══ Extracted information
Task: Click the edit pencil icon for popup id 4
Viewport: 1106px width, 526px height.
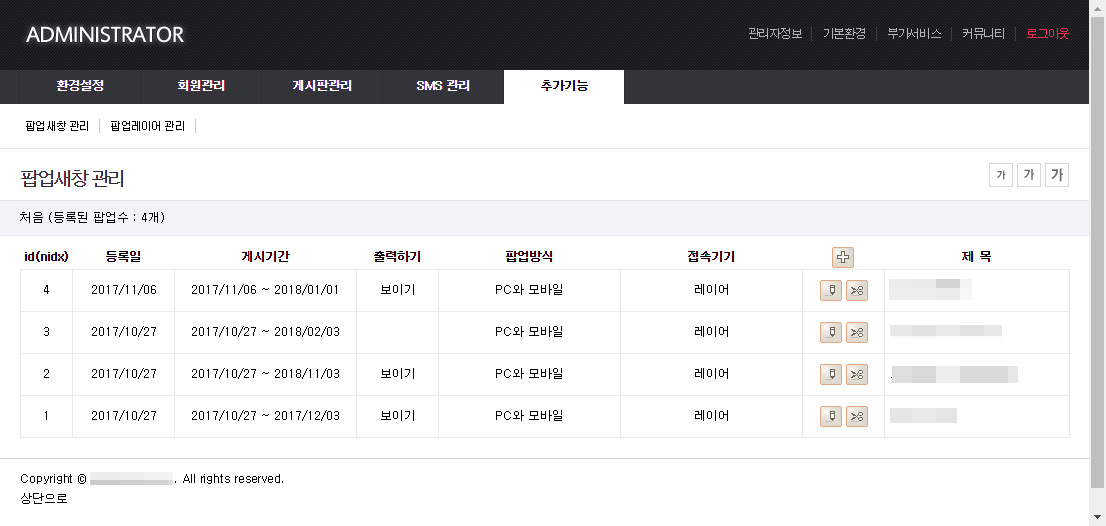Action: click(x=830, y=290)
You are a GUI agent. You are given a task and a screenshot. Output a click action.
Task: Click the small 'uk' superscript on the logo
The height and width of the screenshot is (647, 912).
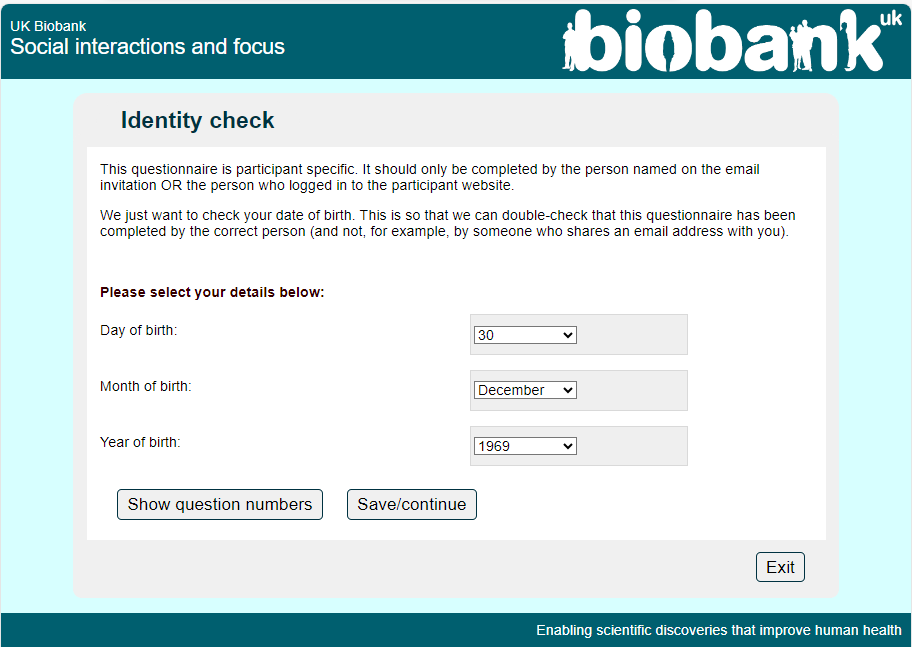pos(891,19)
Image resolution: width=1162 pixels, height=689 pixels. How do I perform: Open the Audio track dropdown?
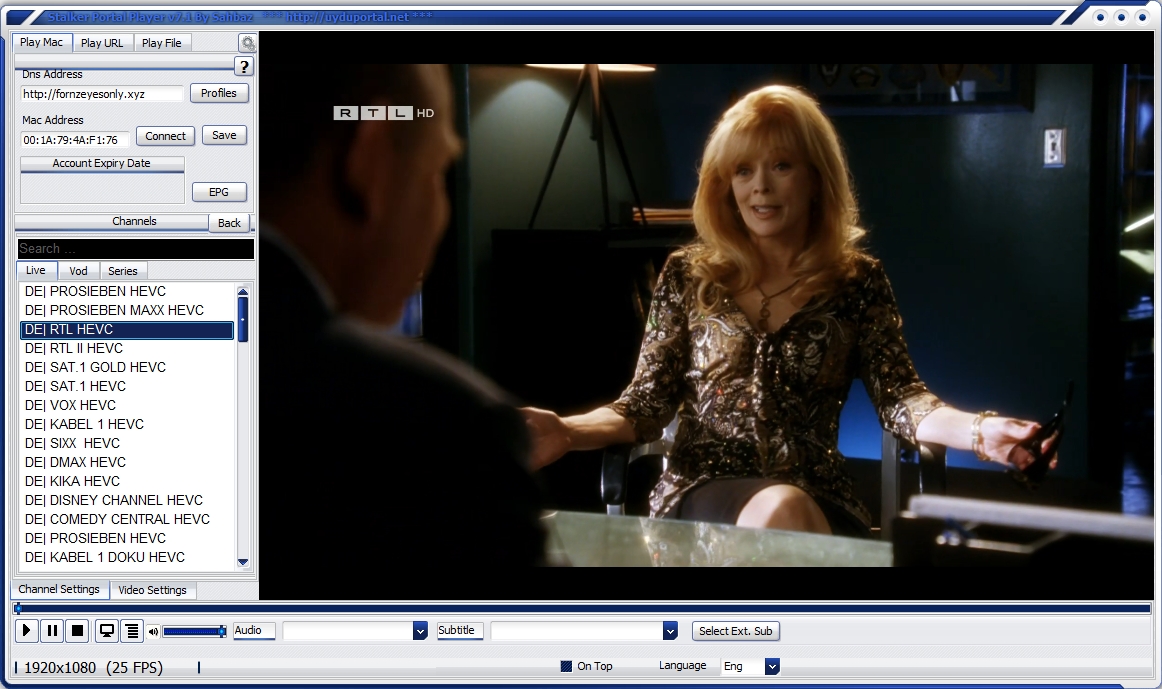tap(420, 631)
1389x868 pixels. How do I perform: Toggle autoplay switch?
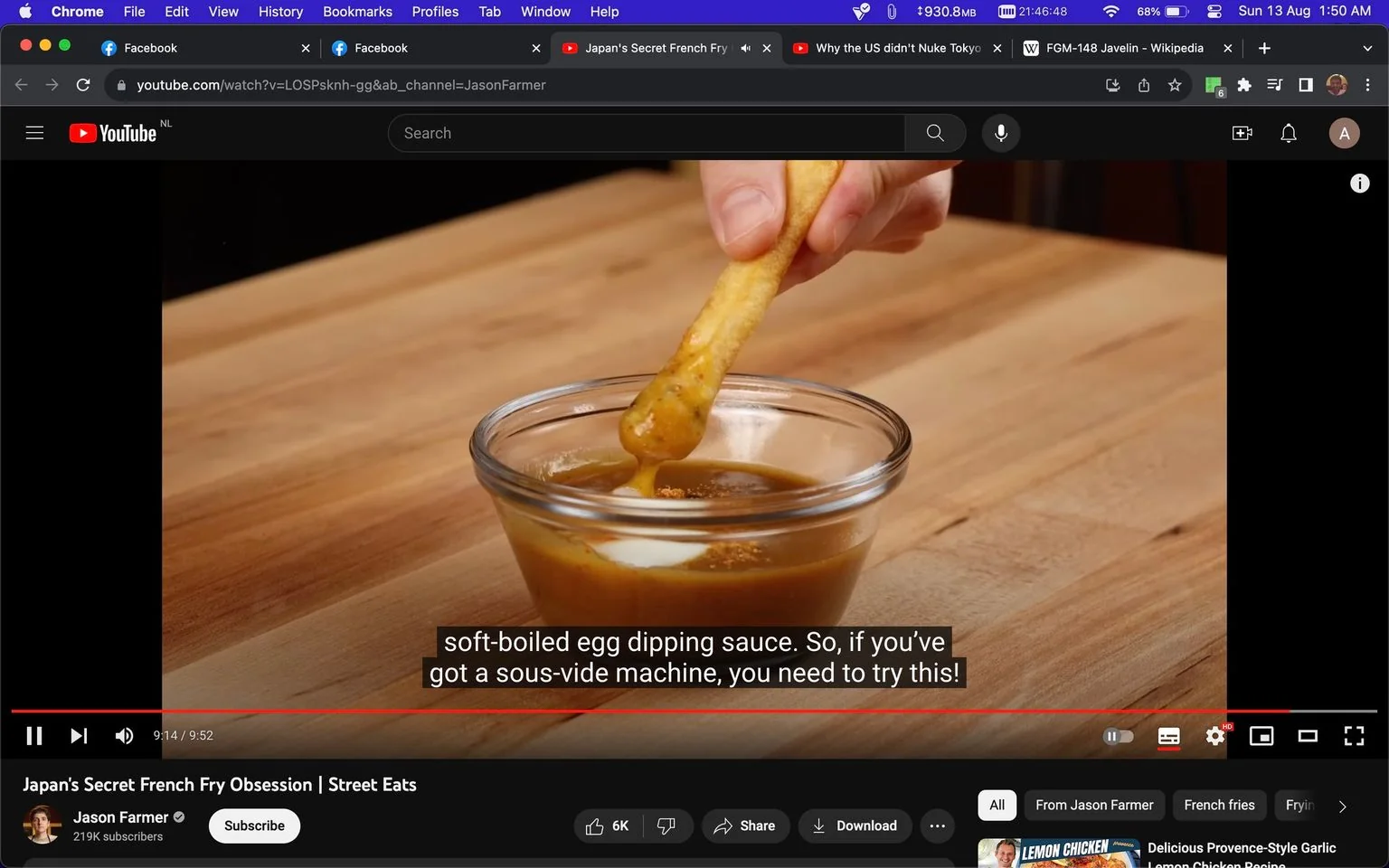click(1119, 736)
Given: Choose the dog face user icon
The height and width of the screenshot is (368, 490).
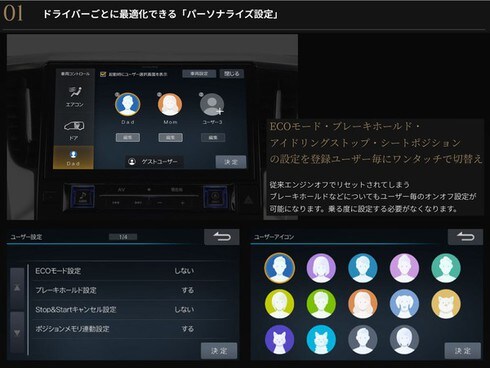Looking at the screenshot, I should pyautogui.click(x=404, y=304).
════
- **Task instructions**
A word-for-word copy is needed of the lines from the line with "The height and width of the screenshot is (647, 912)." through the last line of the entries above, with both ends kept and the pictures dropped.

- **Final answer**
The height and width of the screenshot is (647, 912).
pos(891,19)
Image resolution: width=1162 pixels, height=689 pixels. How do I perform: Open the Audio track dropdown?
tap(420, 631)
1389x868 pixels. How do I perform: Toggle autoplay switch?
click(1119, 736)
Given: Choose the dog face user icon
The height and width of the screenshot is (368, 490).
Looking at the screenshot, I should pyautogui.click(x=404, y=304).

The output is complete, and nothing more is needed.